I agree with this. I think it started before vets suggested brushing your dog's teeth. If you brush their teeth (which you absolutely should) then there's no need for kibble. We feed kibble, wet, plus healthy snacks (fruits, veg, and bits of cheese) mostly because of where we live. If we lived back in the States I would probably feed her a raw diet.


----------



## Agent 007 (Aug 18, 2014)

Ouch, savaging the vet! Well, I guess I'm happy to say that we did move on from that one a few months back.

Anyway, thanks for all the advice. We tend to feed Bond Lily's Kitchen, which is pretty wholesome (I know, it does have some chemicals). We'll try going without dry for a while and see how it goes.

He does get little nibbles on fruit and veg throughout the day, and his water is filtered and regularly refreshed. Healthy little guy!


----------



## Steph_L (Jul 20, 2015)

I understand that as responsible pet owners we want to feed the best and some people think all kibble is rubbish and that they should only be fed an organic raw diet but it doesn't always work out that way based upon price or what's available in your area. I have a Newfoundland (140lbs) that lives with my parents while we're stationed in South Korea. If I fed him what I feed Daisy, he would need 500 grams a day where as Daisy eats about 50. I could not afford that. Thankfully with the smaller dogs, it's easier to feed good food.


----------



## Sylie (Apr 4, 2011)

I'm sorry if i came on too strong...it is just a subject that I get passionate about. I just see so many vets suggesting bad food for our pets. I know that if I had bigger dogs, I could not afford to feed them the diet my little ones are on. So, while 15 years ago, the popular consensuses was to feed your dogs only kibble...claiming it would keep their teeth clean, but, eating only kibble did not keep our pet's teeth clean...and it put stress on their kidneys. As with human doctors, vets are not trained in nutrition, and too often promote foods that give them a monetary incentive to promote. 
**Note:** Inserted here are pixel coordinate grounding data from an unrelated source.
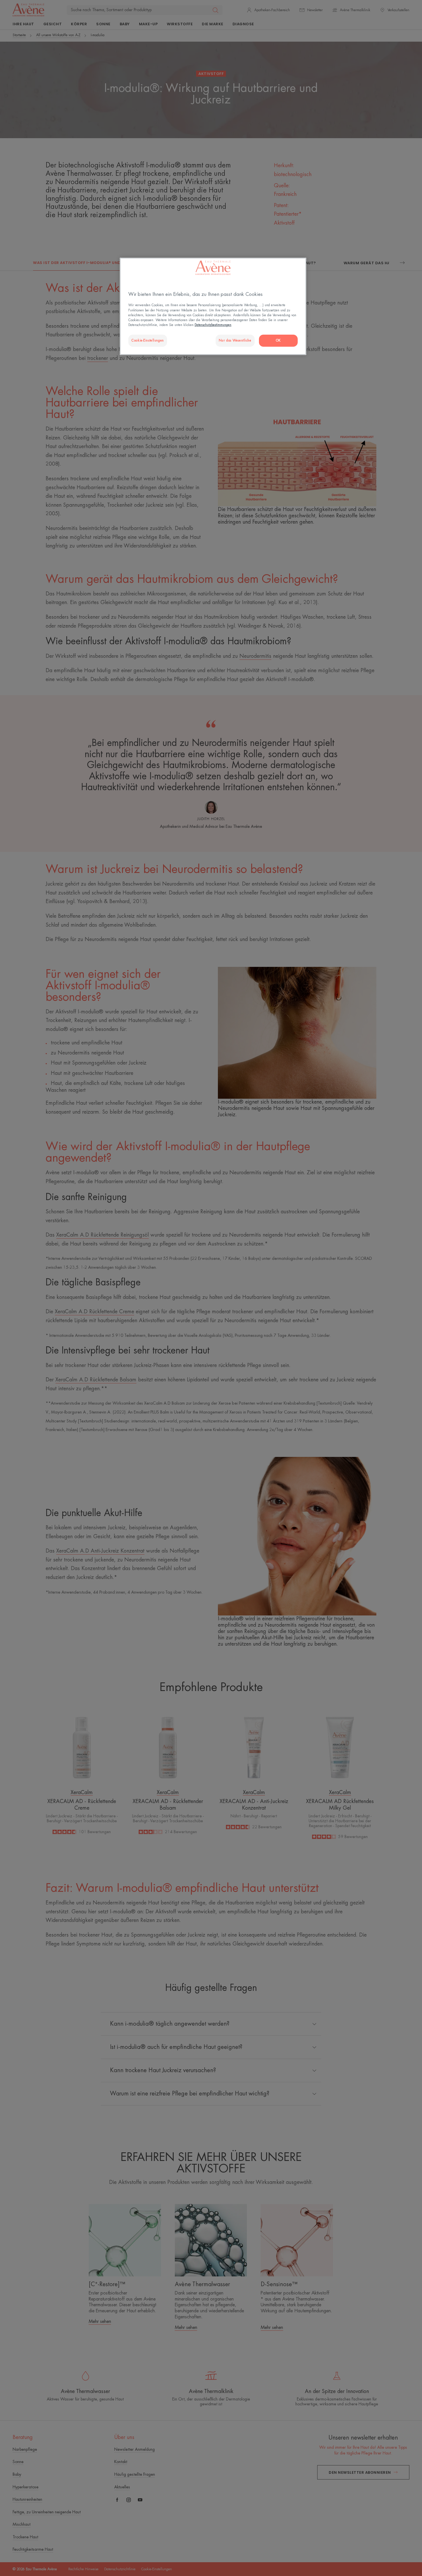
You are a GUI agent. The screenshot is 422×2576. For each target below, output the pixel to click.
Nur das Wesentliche (235, 340)
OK (278, 340)
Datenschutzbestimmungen (213, 325)
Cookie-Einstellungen (147, 340)
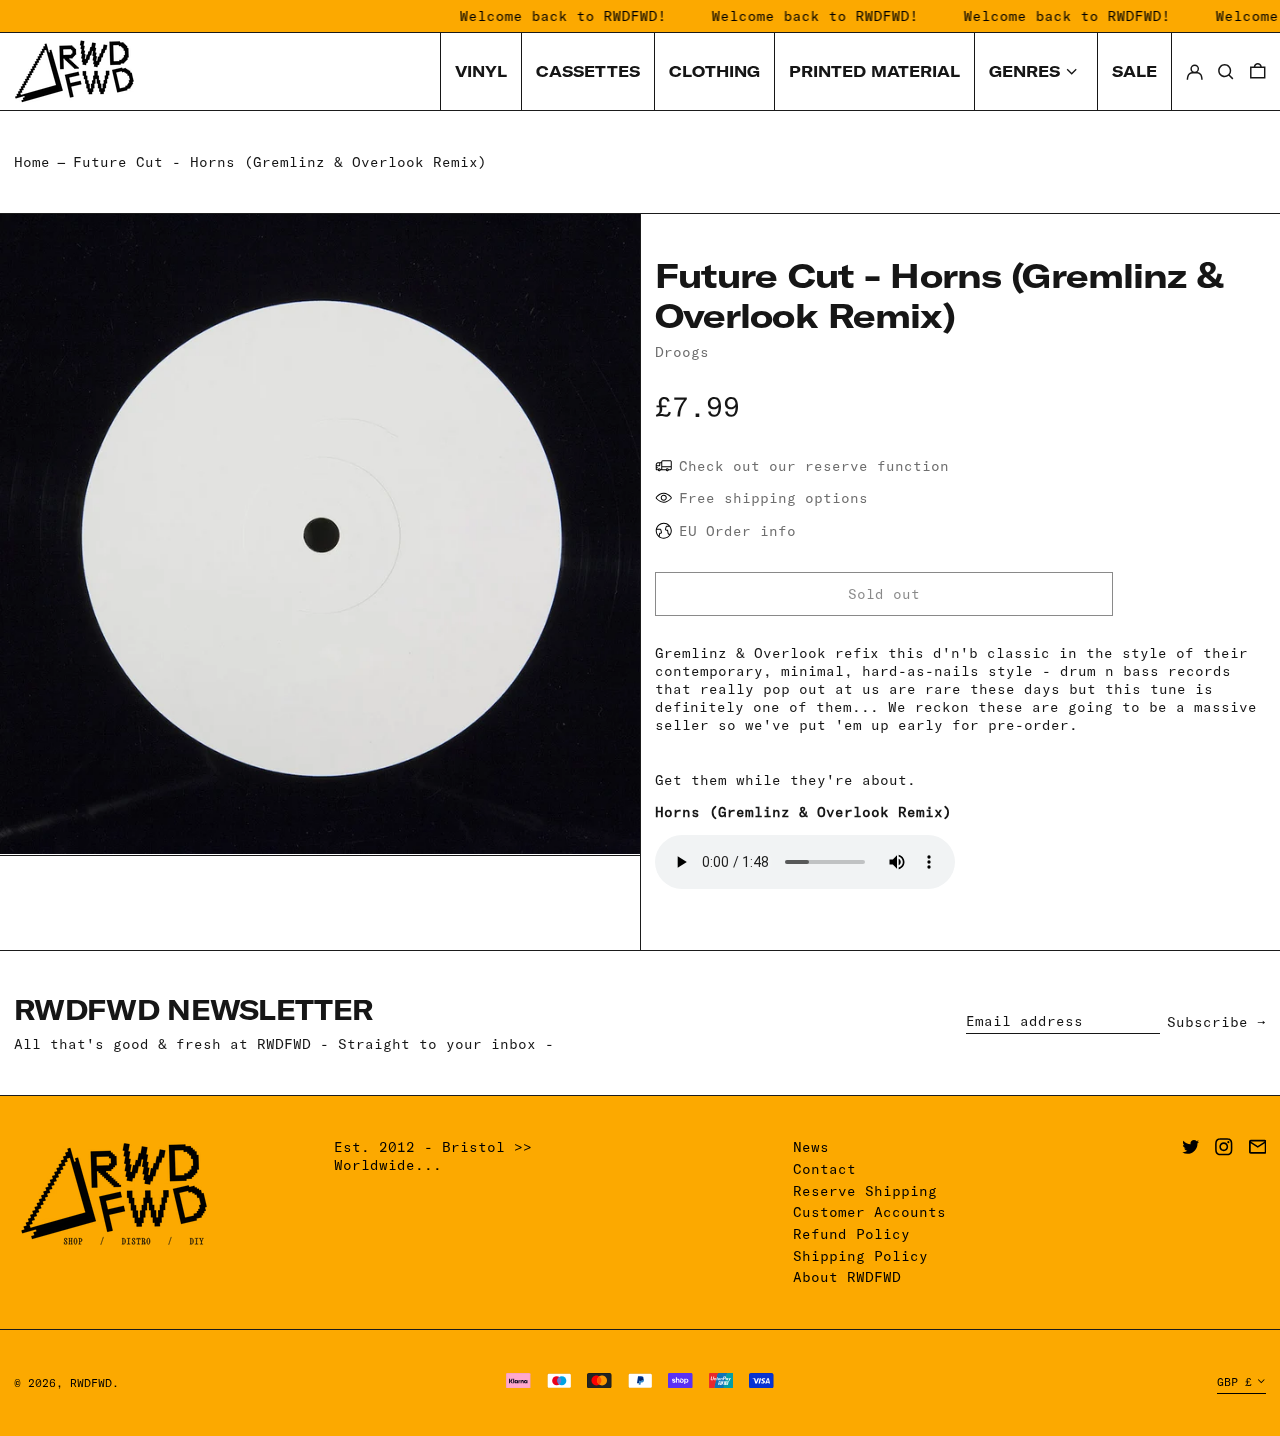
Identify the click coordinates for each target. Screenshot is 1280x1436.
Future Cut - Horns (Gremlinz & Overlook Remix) (280, 162)
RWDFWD (91, 1383)
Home (32, 162)
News (811, 1147)
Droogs (682, 352)
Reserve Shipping (865, 1191)
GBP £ (1234, 1382)
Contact (824, 1169)
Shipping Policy (860, 1256)
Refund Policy (851, 1234)
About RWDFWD (847, 1277)
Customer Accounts (869, 1212)
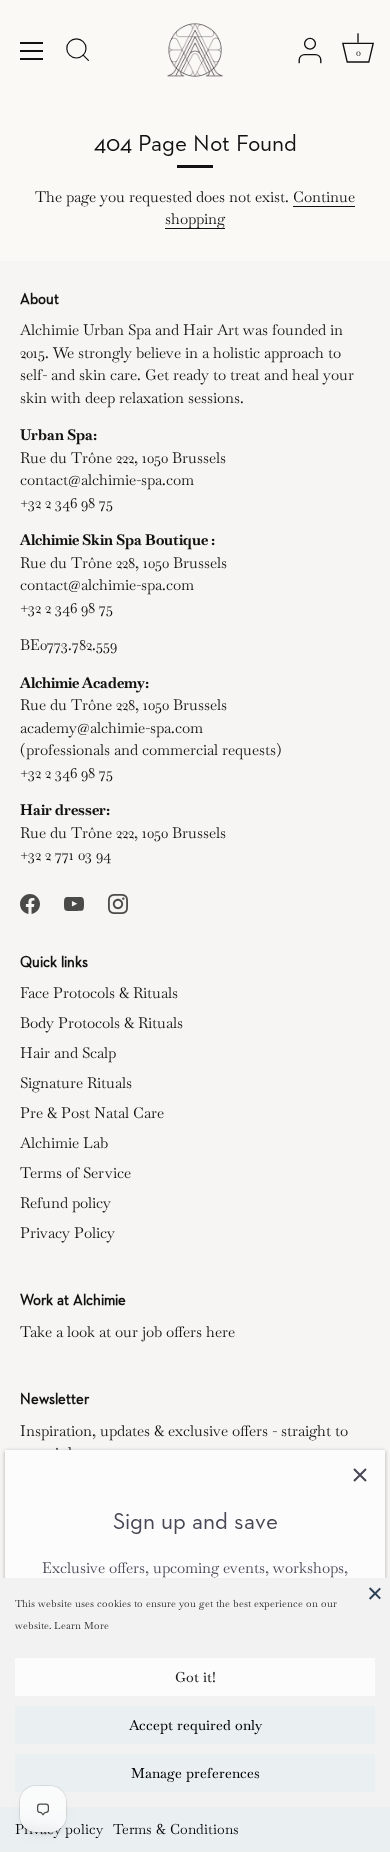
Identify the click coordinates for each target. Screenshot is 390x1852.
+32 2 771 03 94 (65, 854)
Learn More (81, 1625)
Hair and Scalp (68, 1052)
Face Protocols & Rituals (99, 992)
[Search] (78, 53)
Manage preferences (195, 1773)
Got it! (195, 1677)
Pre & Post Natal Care (92, 1112)
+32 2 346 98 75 (66, 502)
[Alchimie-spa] (195, 50)
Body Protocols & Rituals (101, 1022)
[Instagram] (118, 901)
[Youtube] (74, 901)
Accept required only (195, 1725)
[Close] (375, 1593)
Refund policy (65, 1202)
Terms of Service (75, 1172)
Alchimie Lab (64, 1142)
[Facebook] (30, 901)
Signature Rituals (76, 1082)
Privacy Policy (67, 1232)
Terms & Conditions (176, 1829)
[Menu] (32, 51)
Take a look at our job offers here (127, 1331)
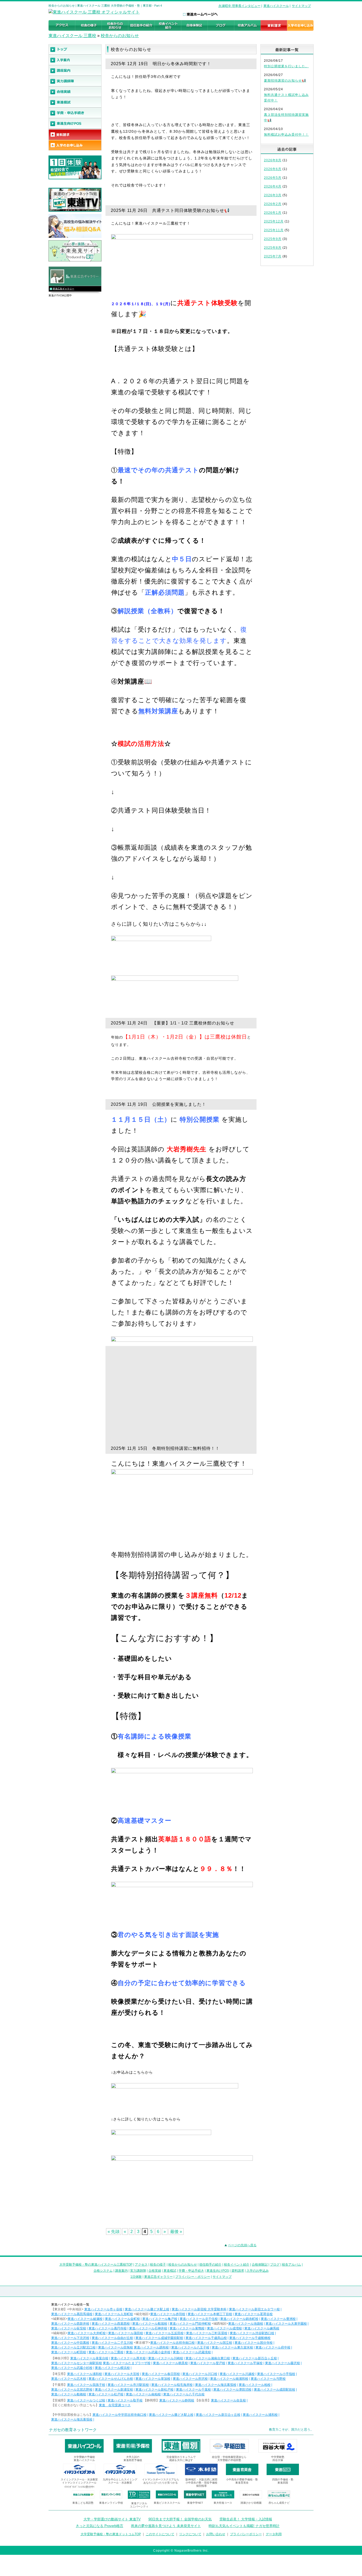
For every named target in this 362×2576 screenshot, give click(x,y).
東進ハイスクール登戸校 (207, 2363)
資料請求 (237, 2270)
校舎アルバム (291, 2264)
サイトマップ (301, 6)
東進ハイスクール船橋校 (68, 2394)
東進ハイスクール (276, 6)
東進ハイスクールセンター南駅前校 (76, 2363)
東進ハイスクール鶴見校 (170, 2363)
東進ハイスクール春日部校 (161, 2374)
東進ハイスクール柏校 (255, 2385)
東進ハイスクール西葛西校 (111, 2323)
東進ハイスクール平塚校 (245, 2363)
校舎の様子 (158, 2264)
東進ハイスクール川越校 (237, 2374)
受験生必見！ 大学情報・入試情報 (245, 2519)
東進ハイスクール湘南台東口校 (208, 2358)
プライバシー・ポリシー (192, 2277)
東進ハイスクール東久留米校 (232, 2347)
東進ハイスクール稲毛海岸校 (172, 2385)
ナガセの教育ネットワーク (73, 2429)
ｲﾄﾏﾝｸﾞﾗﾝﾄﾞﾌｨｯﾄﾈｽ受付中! (79, 2486)
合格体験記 (260, 2264)
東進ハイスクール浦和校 (84, 2374)
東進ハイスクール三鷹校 (106, 2352)
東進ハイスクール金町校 (122, 2319)
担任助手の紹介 (210, 2264)
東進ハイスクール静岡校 (176, 2400)
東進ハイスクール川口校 (199, 2374)
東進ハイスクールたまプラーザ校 (127, 2363)
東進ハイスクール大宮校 (121, 2374)
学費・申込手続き (191, 2270)
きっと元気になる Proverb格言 (99, 2526)
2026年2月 (272, 204)
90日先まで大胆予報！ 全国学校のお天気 (180, 2519)
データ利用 (274, 2534)
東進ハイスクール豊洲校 (278, 2319)
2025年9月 (272, 239)
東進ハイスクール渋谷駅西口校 (252, 2333)
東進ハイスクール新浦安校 (114, 2389)
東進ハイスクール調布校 (151, 2347)
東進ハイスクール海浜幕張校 (215, 2385)
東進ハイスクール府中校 (272, 2347)
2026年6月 (272, 169)
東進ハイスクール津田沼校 (232, 2389)
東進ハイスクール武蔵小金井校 (148, 2352)
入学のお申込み (257, 2270)
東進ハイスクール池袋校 (245, 2323)
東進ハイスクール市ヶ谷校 (103, 2309)
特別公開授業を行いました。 (286, 66)
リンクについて (190, 2534)
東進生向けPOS (217, 2270)
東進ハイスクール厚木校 (128, 2358)
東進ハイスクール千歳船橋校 (250, 2338)
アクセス (141, 2264)
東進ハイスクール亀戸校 (159, 2319)
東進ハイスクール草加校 (152, 2379)
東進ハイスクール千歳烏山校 (206, 2338)
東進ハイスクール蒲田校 (125, 2333)
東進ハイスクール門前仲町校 (190, 2323)
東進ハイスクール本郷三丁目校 (210, 2314)
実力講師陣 (138, 2270)
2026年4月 (272, 186)
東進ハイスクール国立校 (214, 2343)
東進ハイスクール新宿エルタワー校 (254, 2309)
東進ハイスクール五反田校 (164, 2333)
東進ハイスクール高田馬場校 (71, 2314)
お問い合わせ (215, 2534)
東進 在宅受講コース (115, 2405)
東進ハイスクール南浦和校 (229, 2379)
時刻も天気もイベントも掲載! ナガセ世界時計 (244, 2526)
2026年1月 (272, 213)
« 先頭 (114, 2231)
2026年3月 (272, 195)
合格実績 (154, 2270)
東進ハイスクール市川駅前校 (128, 2385)
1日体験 (136, 2277)
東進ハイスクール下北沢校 (70, 2338)
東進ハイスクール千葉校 (193, 2389)
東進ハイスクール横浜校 (112, 2368)
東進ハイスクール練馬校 (261, 2328)
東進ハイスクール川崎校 (165, 2358)
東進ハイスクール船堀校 (149, 2323)
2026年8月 (272, 160)
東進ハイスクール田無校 (115, 2347)
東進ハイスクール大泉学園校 (286, 2323)
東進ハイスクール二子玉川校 (112, 2343)
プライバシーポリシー (246, 2534)
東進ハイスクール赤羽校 (167, 2314)
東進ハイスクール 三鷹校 (72, 35)
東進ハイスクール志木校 (68, 2379)
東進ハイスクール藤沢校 (282, 2363)
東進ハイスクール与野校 (268, 2379)
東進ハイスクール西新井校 (70, 2323)
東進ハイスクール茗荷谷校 (254, 2314)
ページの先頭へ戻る (242, 2245)
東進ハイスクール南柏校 (143, 2394)
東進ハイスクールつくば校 (86, 2400)
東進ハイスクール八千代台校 (184, 2394)
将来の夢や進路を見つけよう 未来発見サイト (166, 2526)
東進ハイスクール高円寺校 (108, 2328)
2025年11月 (274, 230)
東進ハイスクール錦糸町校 (239, 2319)
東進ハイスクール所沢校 (190, 2379)
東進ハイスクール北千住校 (199, 2319)
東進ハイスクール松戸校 (106, 2394)
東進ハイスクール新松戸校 (154, 2389)
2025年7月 (272, 256)
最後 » (176, 2231)
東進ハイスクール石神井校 (148, 2328)
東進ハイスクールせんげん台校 (111, 2379)
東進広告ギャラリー (63, 288)
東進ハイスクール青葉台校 (89, 2358)
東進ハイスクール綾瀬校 (85, 2319)
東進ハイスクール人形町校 (114, 2314)
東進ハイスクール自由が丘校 (112, 2338)
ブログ (275, 2264)
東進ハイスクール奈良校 (228, 2400)
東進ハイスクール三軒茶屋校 (206, 2333)
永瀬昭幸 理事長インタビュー (239, 6)
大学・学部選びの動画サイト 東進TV (112, 2519)
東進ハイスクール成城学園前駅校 (159, 2338)
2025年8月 (272, 247)
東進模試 (170, 2270)
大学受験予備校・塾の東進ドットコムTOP (111, 2534)
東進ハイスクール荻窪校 (68, 2328)
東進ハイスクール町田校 (68, 2352)
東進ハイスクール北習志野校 (71, 2389)
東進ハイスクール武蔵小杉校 (71, 2368)
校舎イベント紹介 (236, 2264)
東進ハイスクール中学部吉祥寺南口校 (119, 2415)
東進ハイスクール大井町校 (87, 2333)
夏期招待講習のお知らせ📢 (285, 80)
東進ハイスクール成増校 (224, 2328)
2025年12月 (274, 221)
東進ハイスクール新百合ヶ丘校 (254, 2358)
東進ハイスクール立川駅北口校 (73, 2347)
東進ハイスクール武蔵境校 (192, 2352)
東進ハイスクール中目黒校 (70, 2343)
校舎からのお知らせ (120, 35)
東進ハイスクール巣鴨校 (187, 2328)
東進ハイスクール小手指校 (276, 2374)
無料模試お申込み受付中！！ (286, 134)
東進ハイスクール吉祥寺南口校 (172, 2343)
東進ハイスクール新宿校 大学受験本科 (199, 2309)
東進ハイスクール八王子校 (190, 2347)
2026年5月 (272, 178)
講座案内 (121, 2270)
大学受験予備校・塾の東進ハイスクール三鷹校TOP (96, 2264)
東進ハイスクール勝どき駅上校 (147, 2309)
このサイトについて (160, 2534)
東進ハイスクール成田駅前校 (274, 2389)
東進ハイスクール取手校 (125, 2400)
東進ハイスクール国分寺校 (254, 2343)
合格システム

When searching for a new vet in the area we had just moved to, I took notice of what foods they promoted on their website.


----------



## Agent 007 (Aug 18, 2014)

No sweat, I understand. Bond's mommy and I are from a different worlds as well, so we tend to hear different things about taking care of the little fluffmonster.


----------



## Barb J (Sep 17, 2015)

Mine love Acana and go crazy when we bring a new bag home. I get the chicken & grain free. They get a small measuring cup morning & night mixed with home cooked. I think there is James Well Beloved in the UK that I've seen on another forum that people were happy with but I don't know much about it.


----------



## Maltese Fan (Sep 8, 2010)

We were feeding Sadie and Pablo, PS For Dogs. They loved it. Pricey for dry though. https://www.amazon.com/PS-Dogs-100%...F8&qid=1474729550&sr=8-1&keywords=ps+dog+food


----------